Abstract
Abstract
The Helioseismic and Magnetic Imager (HMI) on board NASA’s Solar Dynamics Observatory produces estimates of the photospheric magnetic field, which are a critical input to many space weather modeling and forecasting systems. The magnetogram products produced by HMI and its analysis pipeline are the result of a per-pixel optimization that estimates solar atmospheric parameters and minimizes disagreement between a synthesized and observed Stokes vector. In this paper, we introduce a deep-learning-based approach that can emulate the existing HMI pipeline results two orders of magnitude faster than the current pipeline algorithms. Our system is a U-Net trained on input Stokes vectors and their accompanying optimization-based Very Fast Inversion of the Stokes Vector (VFISV) inversions. We demonstrate that our system, once trained, can produce high-fidelity estimates of the magnetic field and kinematic and thermodynamic parameters while also producing meaningful confidence intervals.
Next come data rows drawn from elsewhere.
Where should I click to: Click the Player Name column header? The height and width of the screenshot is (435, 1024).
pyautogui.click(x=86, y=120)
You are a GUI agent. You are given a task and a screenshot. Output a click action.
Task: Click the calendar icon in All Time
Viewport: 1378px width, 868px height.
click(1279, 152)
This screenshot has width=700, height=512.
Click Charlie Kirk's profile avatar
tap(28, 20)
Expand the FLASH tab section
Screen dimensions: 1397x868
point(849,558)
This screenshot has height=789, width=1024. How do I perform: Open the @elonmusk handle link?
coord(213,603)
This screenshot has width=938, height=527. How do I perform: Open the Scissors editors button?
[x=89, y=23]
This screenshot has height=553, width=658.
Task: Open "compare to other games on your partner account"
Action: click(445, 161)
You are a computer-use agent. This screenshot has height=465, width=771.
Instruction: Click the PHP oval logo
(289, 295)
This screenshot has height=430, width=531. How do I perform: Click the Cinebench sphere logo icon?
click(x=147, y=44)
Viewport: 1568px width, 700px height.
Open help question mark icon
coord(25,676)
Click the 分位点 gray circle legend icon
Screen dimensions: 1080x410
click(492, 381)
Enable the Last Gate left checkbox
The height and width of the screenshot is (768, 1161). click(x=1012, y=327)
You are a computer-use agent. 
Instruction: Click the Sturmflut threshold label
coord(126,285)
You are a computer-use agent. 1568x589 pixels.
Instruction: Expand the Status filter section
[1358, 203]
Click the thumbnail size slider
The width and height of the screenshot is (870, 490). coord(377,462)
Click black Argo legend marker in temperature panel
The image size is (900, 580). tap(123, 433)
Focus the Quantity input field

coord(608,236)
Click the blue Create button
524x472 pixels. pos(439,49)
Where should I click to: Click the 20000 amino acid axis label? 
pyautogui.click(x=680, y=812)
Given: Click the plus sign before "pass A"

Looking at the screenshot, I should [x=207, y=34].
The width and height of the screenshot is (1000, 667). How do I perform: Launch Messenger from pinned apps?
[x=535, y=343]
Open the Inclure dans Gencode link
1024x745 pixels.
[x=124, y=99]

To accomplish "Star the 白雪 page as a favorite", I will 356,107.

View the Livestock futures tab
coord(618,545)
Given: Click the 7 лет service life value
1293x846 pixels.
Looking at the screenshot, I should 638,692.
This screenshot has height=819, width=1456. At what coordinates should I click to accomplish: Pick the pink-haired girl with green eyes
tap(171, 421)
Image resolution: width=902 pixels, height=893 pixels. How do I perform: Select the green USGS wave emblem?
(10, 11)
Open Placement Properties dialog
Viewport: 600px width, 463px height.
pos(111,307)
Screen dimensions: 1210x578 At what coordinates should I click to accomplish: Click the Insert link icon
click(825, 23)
We additionally show that despite penalizing only per-pixel loss terms, our system is able to faithfully reproduce known systematic oscillations in full-disk statistics produced by the pipeline. This emulation system could serve as an initialization for the full Stokes inversion or as an ultrafast proxy inversion. This work is part of the NASA Heliophysics DRIVE Science Center (SOLSTICE) at the University of Michigan, under grant NASA 80NSSC20K0600E, and will be open sourced.
Funder
National Aeronautics and Space Administration
Publisher
American Astronomical Society
Subject
Space and Planetary Science,Astronomy and Astrophysics
Cited by
7 articles.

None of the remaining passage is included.